## RECORDS FOR THE EXERCISE
# # # #

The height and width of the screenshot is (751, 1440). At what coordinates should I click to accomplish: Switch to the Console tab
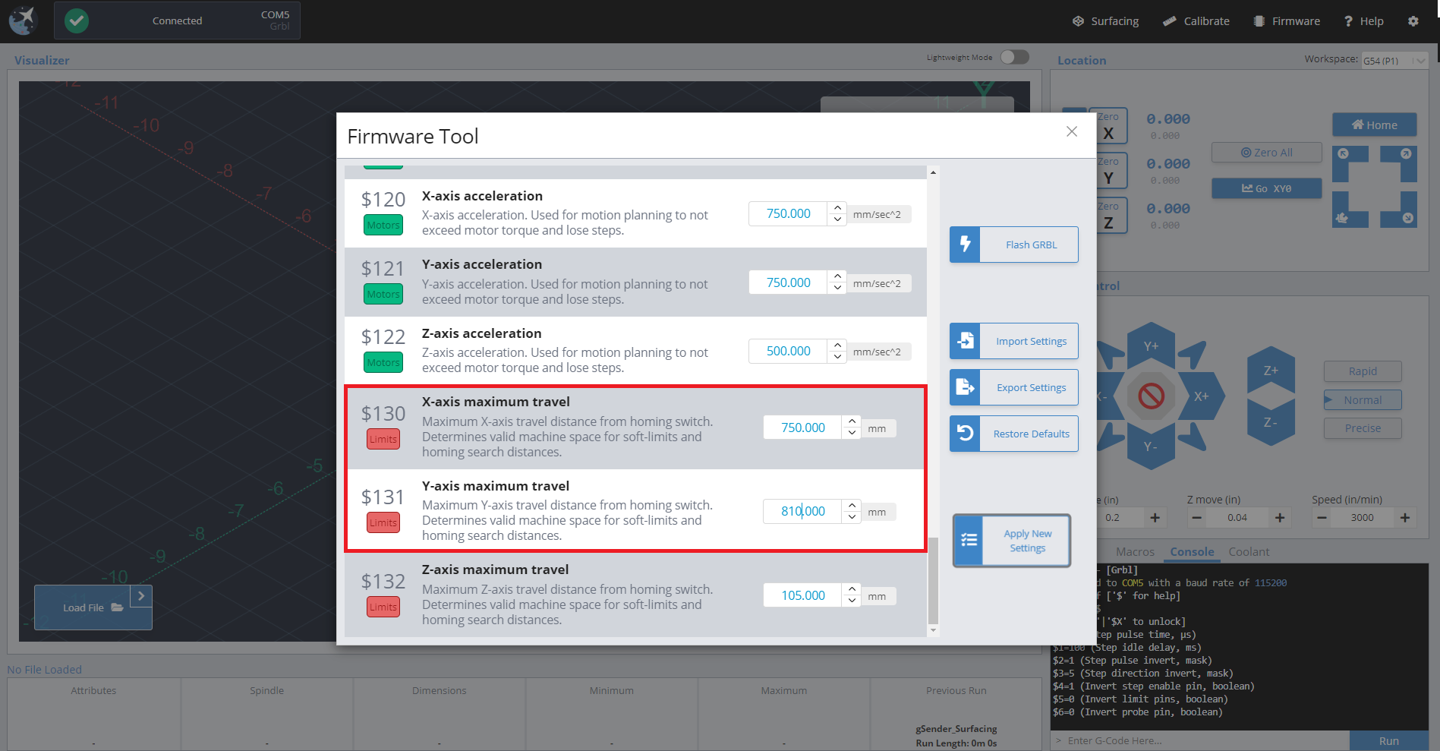[1192, 552]
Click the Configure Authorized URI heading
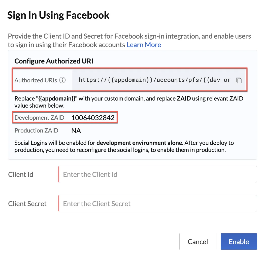Viewport: 265px width, 258px height. click(54, 61)
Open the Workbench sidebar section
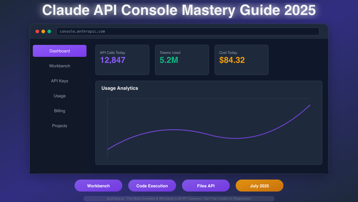This screenshot has height=202, width=358. point(60,66)
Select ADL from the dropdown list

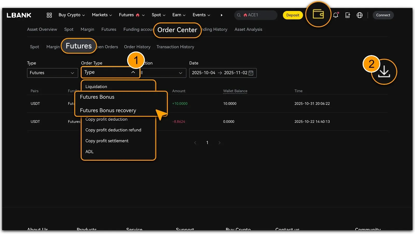point(89,152)
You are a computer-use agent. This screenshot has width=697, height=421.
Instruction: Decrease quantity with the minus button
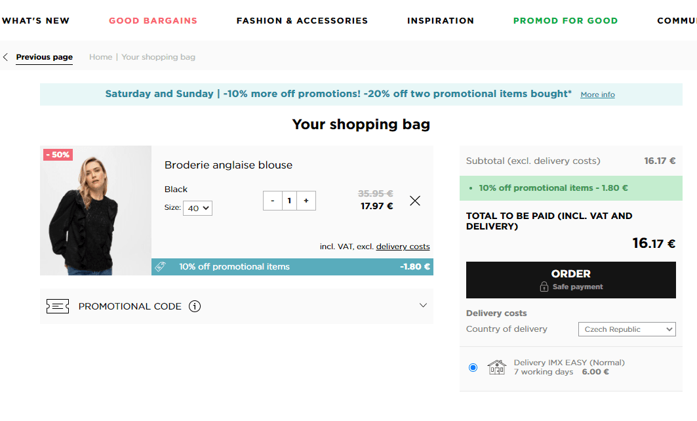pos(273,201)
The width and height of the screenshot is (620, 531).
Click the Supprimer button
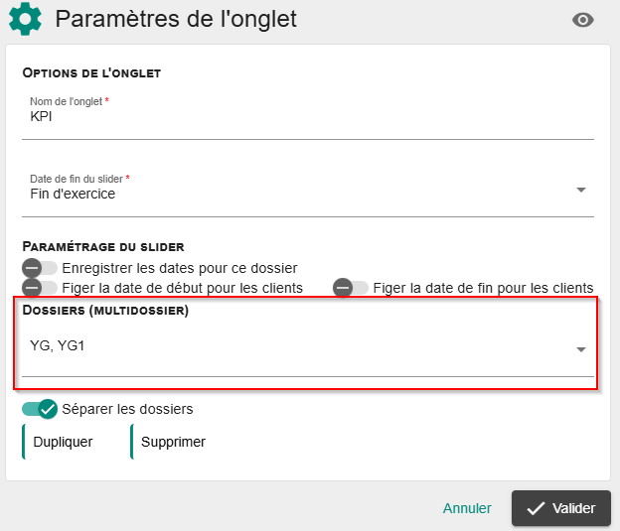tap(171, 442)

# # # #

## WORK ORDER
Begin with the line that contains "Click the Configure Authorized URI heading" and copy every line through the end of the listing, exactly as written, both ends included. Pictures are not part of the copy.

## EXERCISE OUTPUT
Click the Configure Authorized URI heading
Viewport: 265px width, 258px height. click(54, 61)
Open the Workbench sidebar section
This screenshot has height=202, width=358. point(60,66)
Select ADL from the dropdown list

point(89,152)
You are a computer-use agent. This screenshot has width=697, height=421.
Instruction: Decrease quantity with the minus button
pos(273,201)
The width and height of the screenshot is (620, 531).
Click the Supprimer button
tap(171, 442)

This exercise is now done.